Given Benton's outfit, I braced myself for a long trip. But I found myself relaxing as soon as we hit the road. The cheap jokes that I expected to pass by as steadily as mile markers never showed up. Instead, Leaving Iowa is original and engaging from the get-go. It's evocative of stars over the boondocks, of corn in endless rows, of those family-plagued road trips that you probably endured as a kid as well as the grim, grown-up drives that return us to places — and times — that may not be as we recall. Some of its themes may be shopworn, and sentiment might clog in the throat of the deeply cynical, but Iowa's sweet, unfussy climax had about three-quarters of the audience as dewy-eyed as I was.

Two road trips twine through the show. The first, set far in the past, finds Don and the full Browning family jaunting off for Hannibal, Missouri; the second concerns Don's search across Iowa for a suitable place to disperse his father's ashes. The first is hectic and funny, the second more ruminative. When they finally connect, we, too, feel we've really gone somewhere.

Benton plays both the adult and the childhood Don with warm wistfulness. He's light, trusting the material and never forcing emotion. This sort of understatement is rare at the Heartland but wholly welcome. It's even thematically appropriate: As Don says, "None of us are good at saying what we feel. After all, we're from Iowa."

As Don's father, Jim Korinke deploys comic timing that's as crisp as freshly minted money. During the tender moments, he wields the Korinke Twinkle with devastating effectiveness. The women shine, too, even though the play isn't much interested in them. Debra Bluford beams hilariously as Don's mother, shielding emotion behind an Iowa smile. And Jessalyn Kinkaid is wildly funny as Don's sister, a kittenish and manipulative brat, sucking a thumb and letting her every feeling thrum through her entire body. It's a performance of extravagant invention, her second great comic turn in the past year. She's reason alone to pony up for the show.

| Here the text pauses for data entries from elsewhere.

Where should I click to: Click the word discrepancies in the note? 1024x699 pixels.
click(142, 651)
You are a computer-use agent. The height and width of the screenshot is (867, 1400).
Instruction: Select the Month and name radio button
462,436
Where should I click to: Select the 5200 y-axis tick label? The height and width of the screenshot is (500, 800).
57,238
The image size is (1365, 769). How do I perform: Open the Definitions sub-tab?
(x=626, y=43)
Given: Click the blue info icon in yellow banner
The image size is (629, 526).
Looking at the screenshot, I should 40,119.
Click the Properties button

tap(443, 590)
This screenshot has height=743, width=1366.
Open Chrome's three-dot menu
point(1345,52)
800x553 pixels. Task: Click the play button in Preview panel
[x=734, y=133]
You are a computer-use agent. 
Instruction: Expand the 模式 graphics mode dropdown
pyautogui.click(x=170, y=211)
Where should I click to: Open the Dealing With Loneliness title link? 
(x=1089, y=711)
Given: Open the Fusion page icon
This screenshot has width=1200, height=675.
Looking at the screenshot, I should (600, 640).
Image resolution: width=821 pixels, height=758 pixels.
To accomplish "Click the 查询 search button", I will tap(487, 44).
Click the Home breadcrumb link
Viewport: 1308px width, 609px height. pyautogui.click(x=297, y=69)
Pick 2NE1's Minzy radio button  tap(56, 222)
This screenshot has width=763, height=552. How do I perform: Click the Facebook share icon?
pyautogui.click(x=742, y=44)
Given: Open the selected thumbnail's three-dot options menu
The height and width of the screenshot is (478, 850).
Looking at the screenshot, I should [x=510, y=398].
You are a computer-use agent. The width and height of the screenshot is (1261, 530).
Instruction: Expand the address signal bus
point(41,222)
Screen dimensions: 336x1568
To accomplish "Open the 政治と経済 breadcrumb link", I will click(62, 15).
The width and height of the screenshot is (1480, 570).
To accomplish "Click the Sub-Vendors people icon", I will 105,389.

Donna Thomason directs with brisk clarity, guiding her leads to detailed performances and always finding the emotional tug to guide us from present day to flashback. (My only complaint is that many scenes with Ken Remmert, who plays almost everyone the Brownings encounter as a bowlegged idjit, seem tonally off, set not in Iowa but on Mad TV.) The set is simple — essentially just a painted backdrop and two benches for the car — but it sneaks up on you like the beauty of the plains themselves. As Don stands outside at night, with Shane Rowse's starlight glinting down and sound designer Roger Stoddard's crickets sawing, you actually feel it: This is the middle of nowhere, huge and empty but somehow comforting.

Meanwhile, writers Tim Clue and Spike Manton swerve away from anything hackneyed. When Don is presented with his father's ashes, I cringed, waiting for them to be spilled. But no. When it became clear that Don's Iowa odyssey would be haunted by his father, who sometimes watches silently from behind the car, I braced myself for scenes of weepy bonding between son and ghost. No.

Further surprises: Don is never ridiculed for living in Boston, and I relished the scenes of the kids hitting each other in the backseat, dad threatening to pull over, and mom trying to dispense some whoopass without unbuckling her seatbelt.

In fact, the only cliché here — the only bit that seems familiar not from life but from plays and TV — is Don's damn outfit.

And even that I'm no longer sure about. Early in the show, when I was smug instead of dewy, I kept thinking: Writers don't dress like that. "That untucked button-down," I scribbled in my notebook, "is as goofily iconic as the stripes on a silent-film jailbird." But then I looked down at myself. I had on cords instead of jeans, and my T-shirt wasn't bunched into my pants, but if Benton ever went on a crime spree, I'd fit right into the lineup.

Some clichés have some truth. The ones that don't, I'm happy to say, come nowhere near this gentle show about driving around Iowa, thinking about your family.